# PROMPT 1
In the article on AI browsers, which kind of data is Google not required to share with competitors under the federal court ruling?
# PROMPT 2
Please reproduce the article on AI browsers word for word, from "Estimated read time" to "intuitive search experiences.".

# TEXT SECTION

* * * * *

What the arrival of AI browsers means for marketing

Estimated read time 3 min read
Chrome browser, disintegrating

Perplexity and OpenAI are both moving into AI-powered web browsing. Perplexity was first out with Comet, which is in beta for premium subscribers. Soon after, reports surfaced that OpenAI is working on its own browser.

The rise of ChatGPT and Perplexity is already starting to chip away at Google’s search dominance. Through agentic AI and conversational search, these new browsers promise more personalization and a redefined search experience. Whether they’ll truly pull users away from traditional search is still unclear — but brands can’t wait to protect visibility.

From what we know, both Perplexity’s and OpenAI’s browsers will focus on personalization, context-aware answers, and agentic AI to deliver more intuitive search experiences.

Dig deeper: AI is the new OS — but marketers’ curiosity will decide its value

Comet introduces the Comet Assistant, an AI agent that helps users automate tasks and navigate the web through natural language. OpenAI’s browser is expected to follow a similar path, integrating AI agents and defaulting to its agent, Operator.

Both browsers aim to keep users in a closed ecosystem, from research to discovery to purchase. That could collapse the traditional buyer’s journey, minimizing touchpoints and reducing the need to leave the AI environment.

Could these browsers challenge Google?

Google has dominated search for decades, but newcomers like Perplexity and OpenAI are becoming real threats. A federal court has ruled Google must end exclusive search-distribution deals and share specific index and interaction data (though not ad data) with competitors. These rulings could weaken Google’s grip on the ecosystem and open the door wider for rivals.

Still, adoption depends on quality — user experience, speed, and accuracy. Google built its dominance by delivering the most relevant answers, but that edge has dulled as monopoly comfort set in. High subscription costs for Comet may also slow adoption, especially when consumers are used to “free” browsers and search engines.

* * * * *

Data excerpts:
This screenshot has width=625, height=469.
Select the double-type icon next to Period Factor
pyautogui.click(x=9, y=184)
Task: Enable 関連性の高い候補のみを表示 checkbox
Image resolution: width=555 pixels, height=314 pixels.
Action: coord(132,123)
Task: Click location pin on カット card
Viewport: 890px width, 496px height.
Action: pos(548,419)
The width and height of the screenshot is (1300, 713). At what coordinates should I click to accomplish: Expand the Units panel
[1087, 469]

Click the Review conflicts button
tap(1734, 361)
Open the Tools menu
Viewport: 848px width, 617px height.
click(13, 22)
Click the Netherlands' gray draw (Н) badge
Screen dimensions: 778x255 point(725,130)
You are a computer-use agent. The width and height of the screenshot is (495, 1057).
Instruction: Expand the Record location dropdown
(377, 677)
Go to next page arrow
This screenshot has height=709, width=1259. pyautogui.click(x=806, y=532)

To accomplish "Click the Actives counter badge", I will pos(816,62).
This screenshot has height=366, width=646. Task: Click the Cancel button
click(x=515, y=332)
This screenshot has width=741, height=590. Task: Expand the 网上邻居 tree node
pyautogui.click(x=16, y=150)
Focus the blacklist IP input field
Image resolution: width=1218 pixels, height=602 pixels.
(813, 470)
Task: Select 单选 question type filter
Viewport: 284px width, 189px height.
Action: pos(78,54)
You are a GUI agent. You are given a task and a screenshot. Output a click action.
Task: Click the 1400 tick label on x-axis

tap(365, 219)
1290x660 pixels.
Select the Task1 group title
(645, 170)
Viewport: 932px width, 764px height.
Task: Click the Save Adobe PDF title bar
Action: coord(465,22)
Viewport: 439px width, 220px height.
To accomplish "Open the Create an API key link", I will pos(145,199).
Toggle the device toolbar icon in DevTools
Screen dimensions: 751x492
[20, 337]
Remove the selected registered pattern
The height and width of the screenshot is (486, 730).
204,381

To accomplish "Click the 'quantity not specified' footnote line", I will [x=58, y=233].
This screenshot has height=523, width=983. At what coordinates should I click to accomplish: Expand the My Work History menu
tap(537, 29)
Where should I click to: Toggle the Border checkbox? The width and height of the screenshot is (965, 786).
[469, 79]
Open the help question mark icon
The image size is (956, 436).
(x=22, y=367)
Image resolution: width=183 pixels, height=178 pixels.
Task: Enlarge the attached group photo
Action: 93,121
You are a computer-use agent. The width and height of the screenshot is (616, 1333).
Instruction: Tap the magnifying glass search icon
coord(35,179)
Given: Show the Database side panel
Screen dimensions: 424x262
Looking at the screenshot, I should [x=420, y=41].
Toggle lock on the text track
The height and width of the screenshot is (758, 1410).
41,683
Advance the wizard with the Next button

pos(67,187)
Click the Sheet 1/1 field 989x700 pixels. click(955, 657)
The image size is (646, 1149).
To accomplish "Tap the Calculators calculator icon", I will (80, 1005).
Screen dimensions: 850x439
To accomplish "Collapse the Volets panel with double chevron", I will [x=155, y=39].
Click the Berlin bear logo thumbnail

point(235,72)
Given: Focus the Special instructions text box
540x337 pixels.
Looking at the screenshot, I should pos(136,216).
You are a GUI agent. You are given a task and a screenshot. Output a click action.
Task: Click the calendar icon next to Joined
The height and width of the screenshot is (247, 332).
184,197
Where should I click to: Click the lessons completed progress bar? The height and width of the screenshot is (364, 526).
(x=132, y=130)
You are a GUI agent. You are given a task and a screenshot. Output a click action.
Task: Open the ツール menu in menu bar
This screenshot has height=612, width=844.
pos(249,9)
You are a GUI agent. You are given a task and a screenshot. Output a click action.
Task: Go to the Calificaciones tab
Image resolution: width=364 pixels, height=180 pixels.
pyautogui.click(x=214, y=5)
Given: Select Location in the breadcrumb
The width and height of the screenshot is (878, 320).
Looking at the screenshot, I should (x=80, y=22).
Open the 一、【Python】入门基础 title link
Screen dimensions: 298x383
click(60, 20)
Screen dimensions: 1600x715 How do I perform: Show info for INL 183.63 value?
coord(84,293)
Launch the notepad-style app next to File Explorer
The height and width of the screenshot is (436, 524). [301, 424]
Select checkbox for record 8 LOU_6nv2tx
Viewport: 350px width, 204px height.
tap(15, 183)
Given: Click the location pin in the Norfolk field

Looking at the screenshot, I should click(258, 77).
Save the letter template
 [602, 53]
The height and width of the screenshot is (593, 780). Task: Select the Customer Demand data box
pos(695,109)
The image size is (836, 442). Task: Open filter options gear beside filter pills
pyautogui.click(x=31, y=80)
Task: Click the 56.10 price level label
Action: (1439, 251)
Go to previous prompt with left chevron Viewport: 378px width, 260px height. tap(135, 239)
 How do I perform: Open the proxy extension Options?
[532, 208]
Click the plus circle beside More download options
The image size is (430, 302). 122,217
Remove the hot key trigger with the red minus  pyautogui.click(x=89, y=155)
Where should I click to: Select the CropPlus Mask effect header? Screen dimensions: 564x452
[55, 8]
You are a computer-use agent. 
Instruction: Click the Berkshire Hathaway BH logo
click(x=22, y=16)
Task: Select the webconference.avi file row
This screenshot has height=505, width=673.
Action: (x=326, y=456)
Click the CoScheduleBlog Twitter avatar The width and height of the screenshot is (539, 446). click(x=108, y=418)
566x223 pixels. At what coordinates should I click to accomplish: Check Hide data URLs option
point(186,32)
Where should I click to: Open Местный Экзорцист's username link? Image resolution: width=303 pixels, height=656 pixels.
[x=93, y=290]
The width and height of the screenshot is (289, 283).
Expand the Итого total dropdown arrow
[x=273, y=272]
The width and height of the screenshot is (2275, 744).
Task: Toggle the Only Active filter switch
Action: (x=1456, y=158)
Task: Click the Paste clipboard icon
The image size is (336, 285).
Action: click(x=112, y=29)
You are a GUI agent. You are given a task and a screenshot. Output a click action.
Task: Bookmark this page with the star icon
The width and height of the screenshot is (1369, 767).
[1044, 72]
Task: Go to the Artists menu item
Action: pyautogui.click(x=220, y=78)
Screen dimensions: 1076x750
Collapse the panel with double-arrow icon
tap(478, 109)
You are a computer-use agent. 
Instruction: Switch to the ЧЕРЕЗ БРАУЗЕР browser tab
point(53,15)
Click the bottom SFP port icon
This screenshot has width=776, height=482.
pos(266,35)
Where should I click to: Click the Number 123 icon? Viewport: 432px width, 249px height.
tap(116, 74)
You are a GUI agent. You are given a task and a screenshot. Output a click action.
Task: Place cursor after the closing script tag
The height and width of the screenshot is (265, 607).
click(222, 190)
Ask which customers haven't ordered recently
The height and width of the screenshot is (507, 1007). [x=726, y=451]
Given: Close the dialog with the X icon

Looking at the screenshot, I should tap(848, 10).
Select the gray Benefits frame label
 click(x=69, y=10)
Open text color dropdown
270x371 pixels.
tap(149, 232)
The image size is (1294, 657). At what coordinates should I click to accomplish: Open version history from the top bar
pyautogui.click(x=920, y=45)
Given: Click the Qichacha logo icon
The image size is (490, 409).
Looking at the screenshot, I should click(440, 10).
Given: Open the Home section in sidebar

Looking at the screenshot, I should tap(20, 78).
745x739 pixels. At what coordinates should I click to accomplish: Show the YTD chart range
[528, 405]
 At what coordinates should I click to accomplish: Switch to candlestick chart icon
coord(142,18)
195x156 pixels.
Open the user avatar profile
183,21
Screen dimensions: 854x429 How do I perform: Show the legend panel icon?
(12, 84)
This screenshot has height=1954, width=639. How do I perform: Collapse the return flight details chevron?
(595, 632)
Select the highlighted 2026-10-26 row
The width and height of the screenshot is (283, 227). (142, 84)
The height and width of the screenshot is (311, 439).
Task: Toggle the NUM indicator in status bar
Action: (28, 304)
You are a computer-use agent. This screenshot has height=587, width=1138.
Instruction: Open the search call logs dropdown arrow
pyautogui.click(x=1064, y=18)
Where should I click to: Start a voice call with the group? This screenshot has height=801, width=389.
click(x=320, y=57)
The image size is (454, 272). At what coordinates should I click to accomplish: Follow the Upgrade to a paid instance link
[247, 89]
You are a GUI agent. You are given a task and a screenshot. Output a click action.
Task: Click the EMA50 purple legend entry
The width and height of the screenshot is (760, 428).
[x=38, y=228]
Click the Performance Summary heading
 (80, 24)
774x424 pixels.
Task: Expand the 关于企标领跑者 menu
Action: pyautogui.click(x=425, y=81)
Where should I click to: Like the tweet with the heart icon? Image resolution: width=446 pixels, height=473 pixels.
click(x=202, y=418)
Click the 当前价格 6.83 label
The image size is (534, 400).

* * * * *

# ANSWER SECTION 1
Ad data.

# ANSWER SECTION 2
Estimated read time 3 min read
Chrome browser, disintegrating

Perplexity and OpenAI are both moving into AI-powered web browsing. Perplexity was first out with Comet, which is in beta for premium subscribers. Soon after, reports surfaced that OpenAI is working on its own browser.

The rise of ChatGPT and Perplexity is already starting to chip away at Google’s search dominance. Through agentic AI and conversational search, these new browsers promise more personalization and a redefined search experience. Whether they’ll truly pull users away from traditional search is still unclear — but brands can’t wait to protect visibility.

From what we know, both Perplexity’s and OpenAI’s browsers will focus on personalization, context-aware answers, and agentic AI to deliver more intuitive search experiences.